GIVEN PASSAGE ->

########

Despite numerous individual instances of non-violent action, the overall Palestinian track record in this respect seems rather poor. The thousands of missiles fired into Israel and the many terror attacks of the last years testify to this; according to a September poll, moreover, 44.4% of the Palestinian public supports terror attacks inside the Green Line. [4]

Crucially, there is hardly much Palestinian unity in practice, something that is indispensable to a successful non-violent campaign. On the contrary, there is a considerable level of violence among the Palestinians themselves, and this bodes very poorly for their ability to confront non-violently an external enemy. A few examples:
  • Currently a small Palestinian civil war is raging in Syria. [5] On both sides of the conflict are the same groups which are reportedly trying to come together in the West Bank and to launch some form of resistance.
  • During last month's war in Gaza, Hamas killed more Palestinians than Israelis, including 7 accused collaborators all of whom had been in prison since before the operation. In a particularly gruesome display, militants chained the body of one of them to a motorcycle and dragged it around the streets of Gaza. [6] It would appear that this was a "message" to other potential collaborators.

########

RECORDED DATA ->
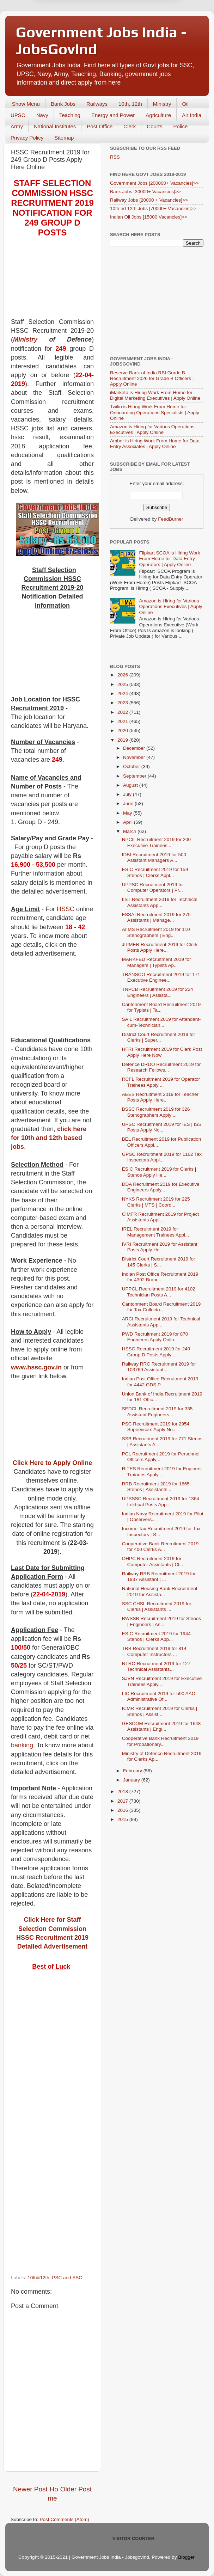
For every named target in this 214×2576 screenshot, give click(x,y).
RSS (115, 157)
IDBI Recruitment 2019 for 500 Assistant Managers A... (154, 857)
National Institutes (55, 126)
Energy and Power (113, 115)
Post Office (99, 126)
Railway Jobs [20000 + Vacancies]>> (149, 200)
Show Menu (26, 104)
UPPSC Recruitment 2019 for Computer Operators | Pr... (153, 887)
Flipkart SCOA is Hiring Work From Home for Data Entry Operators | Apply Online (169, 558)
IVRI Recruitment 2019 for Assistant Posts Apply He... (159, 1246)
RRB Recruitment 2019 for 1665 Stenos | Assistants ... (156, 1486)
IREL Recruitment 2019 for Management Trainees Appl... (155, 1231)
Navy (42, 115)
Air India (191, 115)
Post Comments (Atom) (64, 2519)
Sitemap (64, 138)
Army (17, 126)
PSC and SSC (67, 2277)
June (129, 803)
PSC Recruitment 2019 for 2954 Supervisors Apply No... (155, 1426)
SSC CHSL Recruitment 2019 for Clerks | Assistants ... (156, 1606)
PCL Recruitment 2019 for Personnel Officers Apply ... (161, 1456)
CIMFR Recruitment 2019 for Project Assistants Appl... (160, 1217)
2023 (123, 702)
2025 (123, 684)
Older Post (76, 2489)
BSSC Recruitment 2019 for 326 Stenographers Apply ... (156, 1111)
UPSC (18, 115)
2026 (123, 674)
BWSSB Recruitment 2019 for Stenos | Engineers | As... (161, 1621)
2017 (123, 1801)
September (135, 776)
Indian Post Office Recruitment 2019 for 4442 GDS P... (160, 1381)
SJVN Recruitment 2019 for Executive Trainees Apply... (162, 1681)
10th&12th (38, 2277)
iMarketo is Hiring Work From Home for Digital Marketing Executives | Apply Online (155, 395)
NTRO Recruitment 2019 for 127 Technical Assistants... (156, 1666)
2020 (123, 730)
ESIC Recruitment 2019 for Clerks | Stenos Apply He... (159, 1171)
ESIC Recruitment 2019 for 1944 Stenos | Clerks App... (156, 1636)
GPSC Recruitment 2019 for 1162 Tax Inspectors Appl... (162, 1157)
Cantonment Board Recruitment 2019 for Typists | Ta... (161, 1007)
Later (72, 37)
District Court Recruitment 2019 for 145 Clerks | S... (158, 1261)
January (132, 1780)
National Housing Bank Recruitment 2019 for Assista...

########

PROBLEMS AND TASKS ->
1. From the passage on Palestinian non-violent action, reproduce word for word the part that opens with the words containing "Crucially, there is" and closes with "form of resistance.".
2. According to the passage on Palestinian non-violent action, what share of the Palestinian public supports terror attacks inside the Green Line in the September poll?

THE RESPONSES ->
1.
Crucially, there is hardly much Palestinian unity in practice, something that is indispensable to a successful non-violent campaign. On the contrary, there is a considerable level of violence among the Palestinians themselves, and this bodes very poorly for their ability to confront non-violently an external enemy. A few examples:
  • Currently a small Palestinian civil war is raging in Syria. [5] On both sides of the conflict are the same groups which are reportedly trying to come together in the West Bank and to launch some form of resistance.

2. 44.4%